Connecticut offensive coordinator and offensive line coach George DeLeone has spent the spring and fall focusing on creating a very specific culture up front for the Huskies.

"I want to establish a culture of work ethic, unselfishness and of toughness," he explained. "Guys that have been around here for a while can get complacent. But I think what happened is, we've said, 'Hey, you've played, but some of the stuff you've done hasn't been up to Division I standards. Now let's get that up.'"

Last season, the Huskies went 5-7 and allowed 41 sacks, ranking them tied for 113th in the country. But as DeLeone explains, that stat can be somewhat misleading of offensive line play.

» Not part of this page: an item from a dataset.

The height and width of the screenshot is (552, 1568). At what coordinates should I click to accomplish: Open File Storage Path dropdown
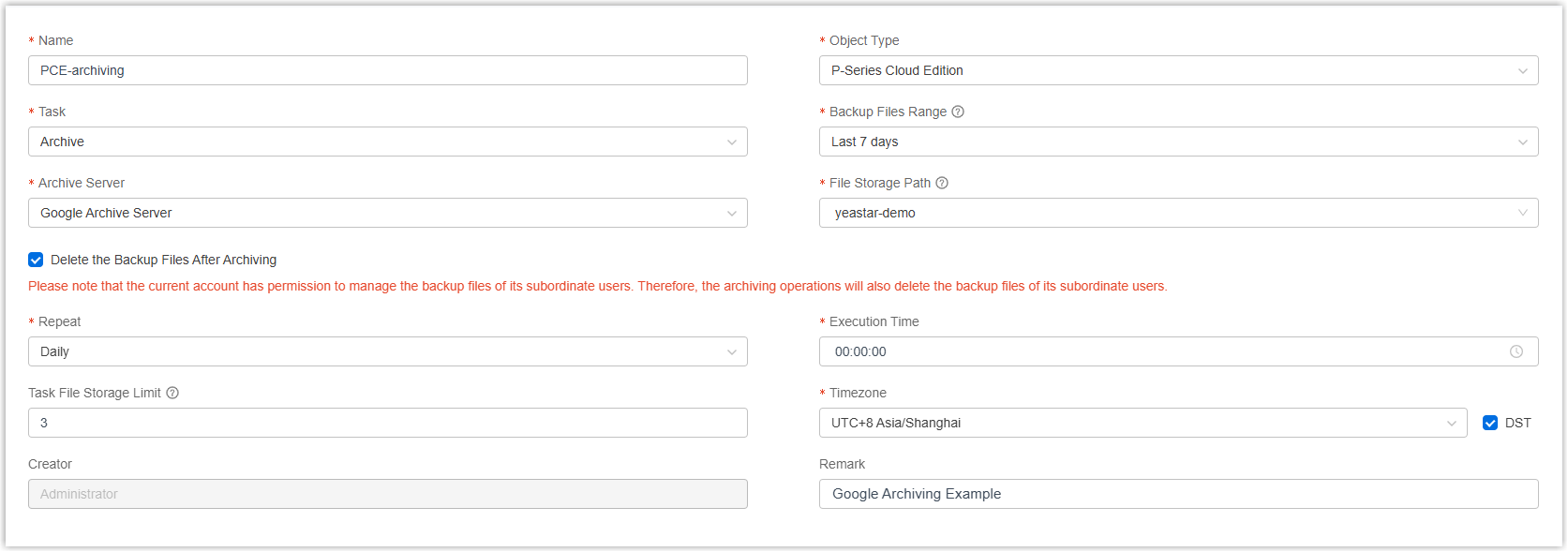[1178, 213]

"Fans, people are going to look at the sacks, but the sacks are just as much a team function as they are an offensive line function. Sometimes, if the quarterback holds the ball too long and he gets sacked, well, that's on the quarterback. Sometimes when a running back misses a block and the quarterback gets sacked, that's on the running back. Every single sack is not offensive line-related. With that said, we gave up way too many by the offensive line."

Part of the culture change up front is getting players to enjoy the grind of the season, and embrace the expectations of running a multiple offense. The multiplicity may not be what fans want to see come Saturday's, but it definitely has the potential to put defensive coordinators in a bind when they have to prepare for a ton of different looks.

"We have to get a culture where players on the offensive line love to grind. I think we're making progress. We're not there yet, but I think we're better than we were last year."

"That means we're going to have to understand a lot of schemes, a lot of plays, and they're going to have to be on point mentally every day. Some teams in college football don't run as many plays as we do."